The Oswegonian

The Independent Student Newspaper of Oswego State

DATE

Dec. 28, 2024

Archives Opinion

Technology generation may forfeit advantages of Luddite predecessors

Every Tuesday afternoon, I go to my mailbox and open a letter from my mother. It tells me about what’s happening at home, how things are, and what I am missing while I am away at school. After I finish reading this weekly letter, I usually proceed to call my mother and tell her about my week. It is there that you can already see a technological gap in our two different generations. The gap between the oldest generation and the youngest generation and technology is growing at a rapid pace. The generation born from the ‘90s up until now is referred to as the "i-Generation." The ‘i-Generation’ can be defined as a generation that was born when cell phones and home computers already existed; they did not know what life was like before our present technology.
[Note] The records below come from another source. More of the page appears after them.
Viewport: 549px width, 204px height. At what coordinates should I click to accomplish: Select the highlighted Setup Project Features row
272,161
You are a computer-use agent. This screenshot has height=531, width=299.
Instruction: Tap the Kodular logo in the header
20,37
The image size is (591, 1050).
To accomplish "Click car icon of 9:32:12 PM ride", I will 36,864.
The ‘i-Generation’ is social-and-self-sufficient if they have a device in their hand that can connect to others and/or the web, but is that really self-sufficient or social? If you have a whole conversation via texting but never really say anything meaningful is it still considered socializing? I do not think that having a phone where your parents pay the bill for you to surf the web and chat with your friends makes you self sufficient.
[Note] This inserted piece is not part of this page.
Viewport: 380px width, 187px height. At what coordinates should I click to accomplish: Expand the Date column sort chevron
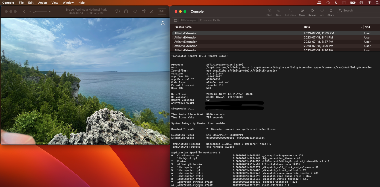click(x=361, y=27)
What happens when these kids grow up and have to afford their own technology? Maybe some of them won’t at first and they will have to learn to live without a laptop, a cell phone, DVR and cable. They will run into trouble, and will not know how to read a map or do research without a computer or even make friends because they will not have a Facebook page or number to exchange.

Another issue with technology are distractions in the classroom; too often teachers are stopping the class to tell someone to put their cell phone away. They say kids are bored learning with a pen, notebook and lecture, but really they just lack focus and motivation. Their parents give them a phone, computer, TV and gaming device at such a young age they think that things are just handed to them. So why sit in a classroom when you could be surfing the Web that has always been there. It’s not that they need to learn with technology, it’s just what they are used to.

That is not to say that technology is not a useful tool for learning, I just think that young people are making excuses. If so many children cannot focus then there would be a lot more children diagnosed with ADHD and then we would have to change the standards of diagnosing ADHD.

Technology has done wonders to help us during everyday life but it seems to me that it has become a crutch and something the ‘i-Generation’ has become dependent on. We need to use technology to its fullest potential but not let it become a distraction when we’re trying to complete everyday tasks, such as learning at school or working at a job. We also need to teach the ‘i-Generation’ that there was a time before cell phones, video games, and iPods when kids played outside at parks and actually spent time together.